In other words, let's continue to do nothing, except hope that something magical happens to reverse Japan's economic fortunes and allow it to continue to be an isolated country incapable of change, like it has for the past two decades. A sentiment apparently shared by a number of posters here who want to put their personal and political agendas ahead of the well-being of future generations of Japanese youth. Ignoring, of course, the fact that Japan has only reached its current level of prosperity because the U.S. opened its market to Japanese products. But, now, big-bad U.S. is the enemy. Which, of course, is crazy, since the U.S. is still the world's largest economy and Japanese companies need to be able to compete there on even footing much more than the U.S. needs to sell a few more cars in Japan. Japan is cutting off its nose to spite its face.

1 ( +4 / -3 )

I,really hope that Japan will not agree fully to the TPP,it's the worst thing to do at the worst time. Japan have an huge debt,his close economy now is the only thing that prevent him to crush,if he will start making more effort on international economy (in a period where the USA and Europe economy are falling) that will only increase the japan financial problem.

-2 ( +0 / -2 )

Are you serious? You are talking GMO while we are forced to eat overprice and cesium contaminated food from Japanese farmers in Fukushima? Why not let the market decide what is the right product. Sign the TPP and get it over with! Consumer should have the final word about what products to acquire, not government, not some bureaucrats! Free trade agreement. Free is the key word. It's not going to benefit America or Japan, it will benefit the consumer, every single one of us. Why should average Joe consumer be financially responsible for the fact that Japanese farmers cannot adopt to mother agriculture business tendencies?
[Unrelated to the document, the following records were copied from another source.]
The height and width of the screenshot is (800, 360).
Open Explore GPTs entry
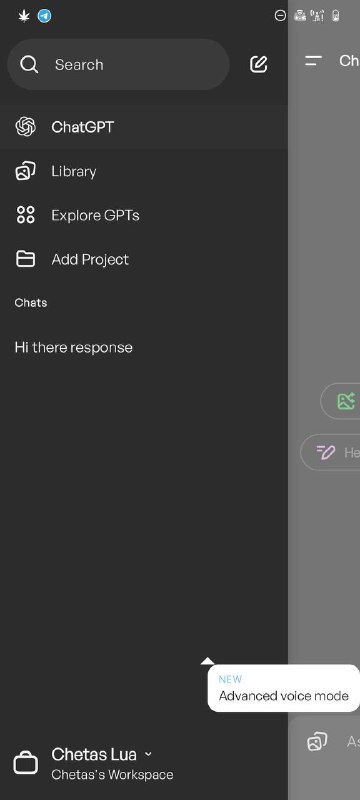tap(144, 215)
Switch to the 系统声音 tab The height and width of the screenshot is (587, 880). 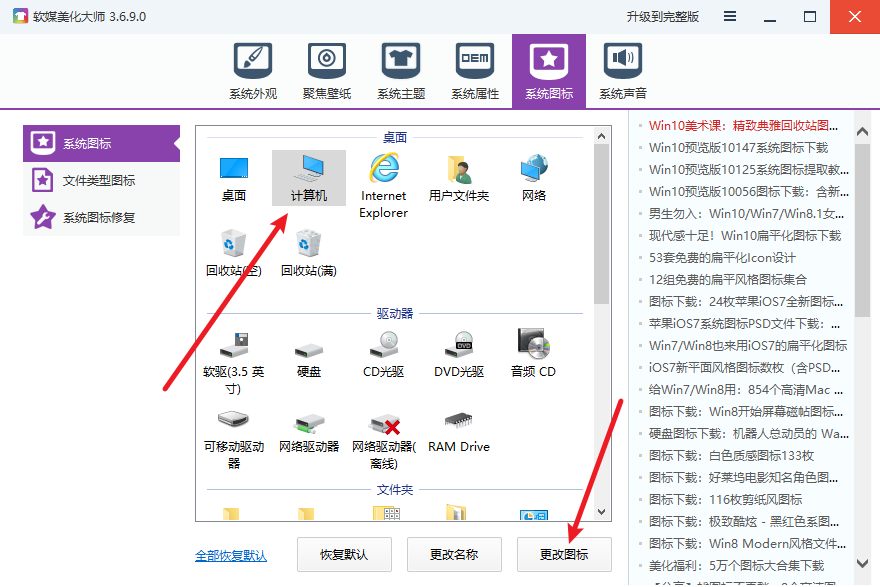click(623, 72)
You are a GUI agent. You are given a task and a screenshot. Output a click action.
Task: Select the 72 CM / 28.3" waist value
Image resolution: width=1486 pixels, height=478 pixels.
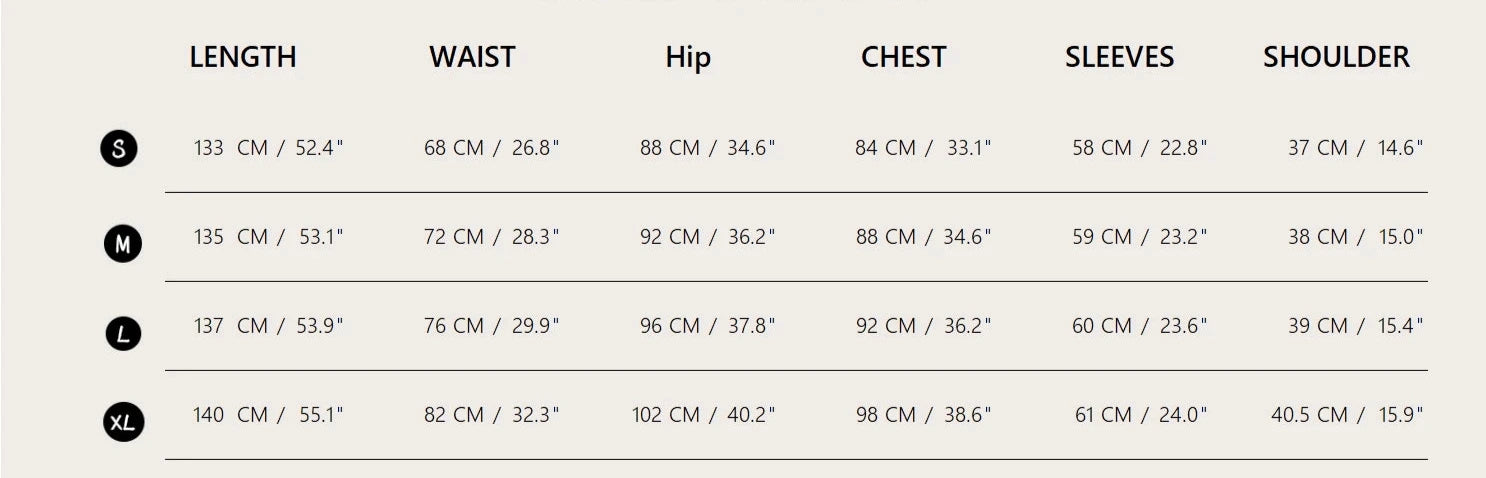[491, 237]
Protectionism is the thing of the past and it proved failure many times. Agriculture unions should be disbanded and their leaders jailed, because they formed a cartel, which is illegal. Japan needs to look inside for sources of poor economy rather than pointing fingers all over the world. Noda, sign the damn paper!

0 ( +3 / -3 )

It will benefit the consumer, every single one of us.
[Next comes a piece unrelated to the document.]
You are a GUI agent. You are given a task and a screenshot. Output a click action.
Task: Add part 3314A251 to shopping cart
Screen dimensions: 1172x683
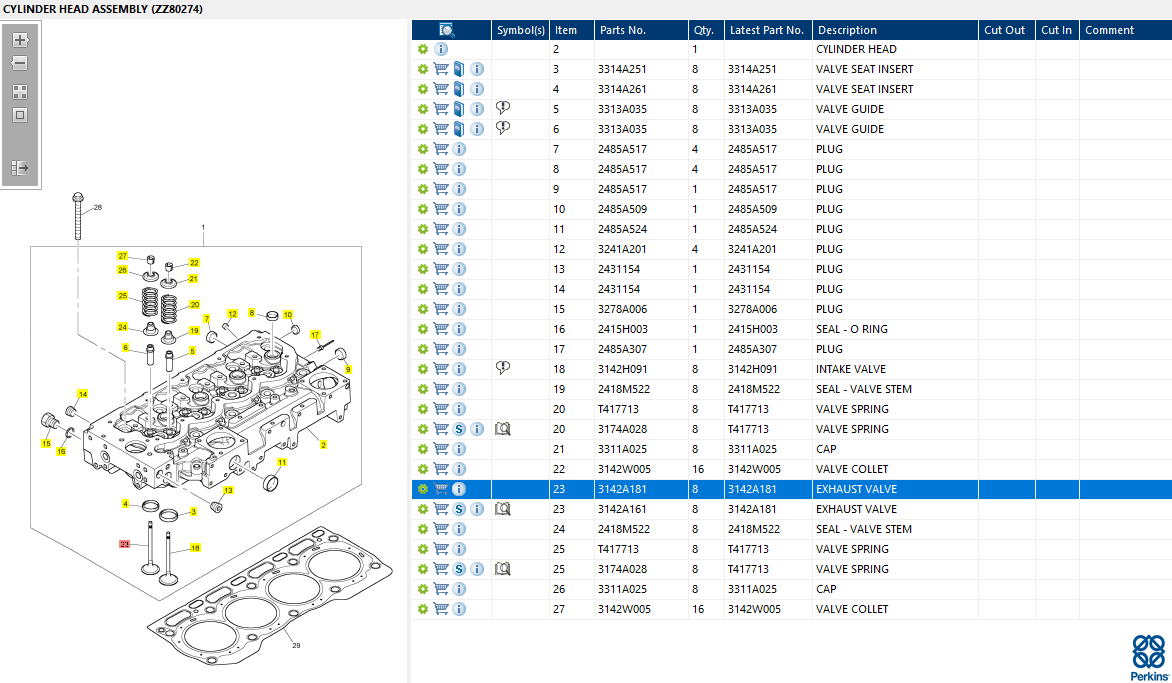click(441, 69)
Not if the company the "consumer" works for goes bankrupt. Again, Japan is in deflation. "Free trade" is not something you do in a time of deflation as it will only make things worse, i.e. it will lead to more companies collapsing, higher unemployment, and of course, weaker consumer purchasing power.

0 ( +1 / -1 )

You are talking GMO while we are forced to eat overprice and cesium contaminated food from Japanese farmers in Fukushima? Why not let the market decide what is the right product.
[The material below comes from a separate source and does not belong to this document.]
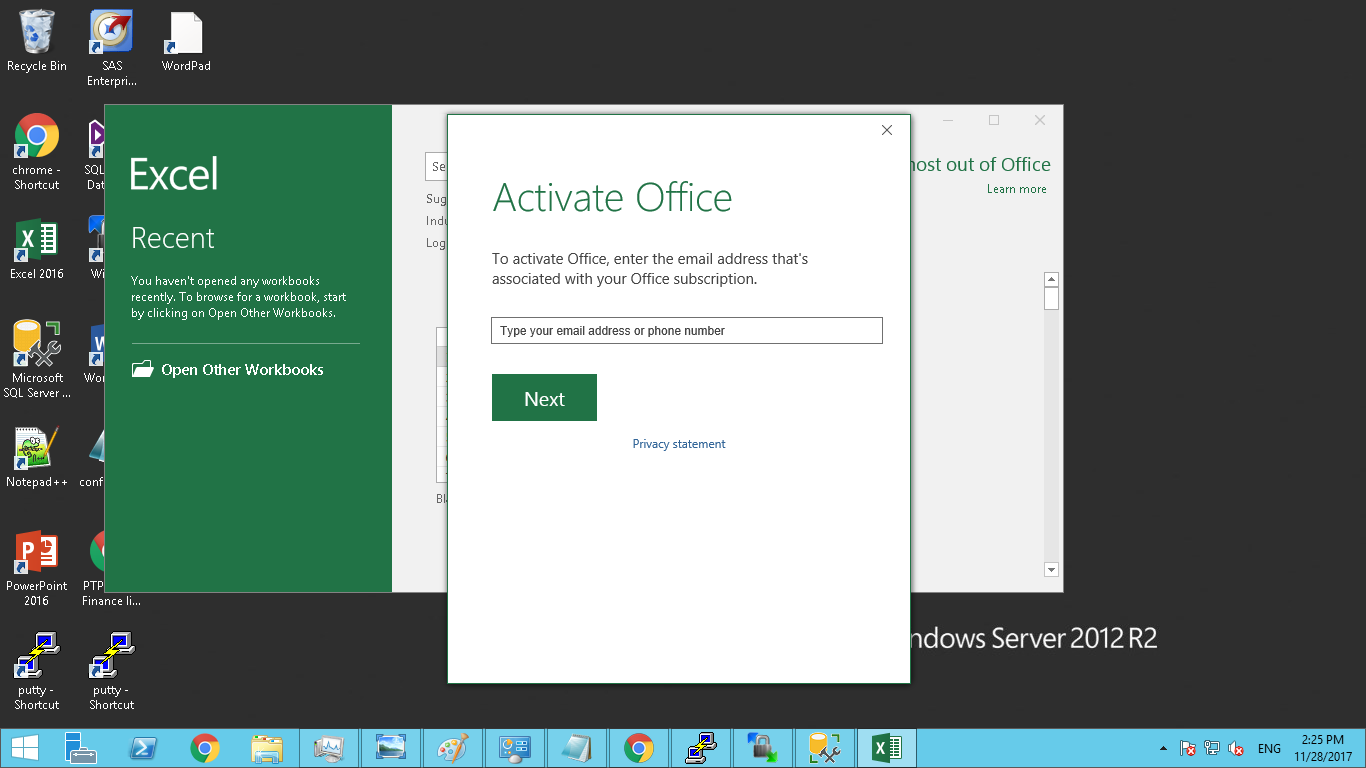Select the PowerPoint 2016 desktop icon
This screenshot has width=1366, height=768.
click(37, 561)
While cesium is a great concern and I think the Japanese government should do more to protect it`s citizens it does not mean because of cesium that Japan should import unsafe food products which are banned in many places around the world from USA. Safe guarding it´s citizens from unsafe food has nothing to do with protectionism.

-1 ( +0 / -1 )

Looks like Noda has got himself into the same situation as the buffoon Hatoyama by promising to make a decision by a certain deadline. Now they are seeking a "consensus" among two groups with opposing views; what a farce.

Meanwhile, in a fine example of opportunistic posturing the LDP weasels, who earlier supported joining the TPP talks, now oppose them.

I think Japan should negotiate with individual countries, although four years of negotiations with Australia on a FTA haven't made much progress. When it comes to agricultural products Japan just refuses to concede anything. Given such intransigence Japan should not join the TPP talks as they would be joining in bad faith.

0 ( +0 / -0 )

Mr. Noda, do not join TPP. Japan has a little gain from TPP.

I have read that US Finance Committee has sent you a letter encouraging you to join. But I would like to remind you some of these members once took hammers in their own hands and smashed Japanese cars while the Japanese Bashing days. Americans have no clue why we are not well liked by the world. Americans are good people, but some US congress members are not. They are ignorant and arrogant IMHO, and they do not care about others. They only care about their next election. Shame.

Again, Mr. Noda, I sincerely hope you are open minded and are willing to listen to others who oppose TPP.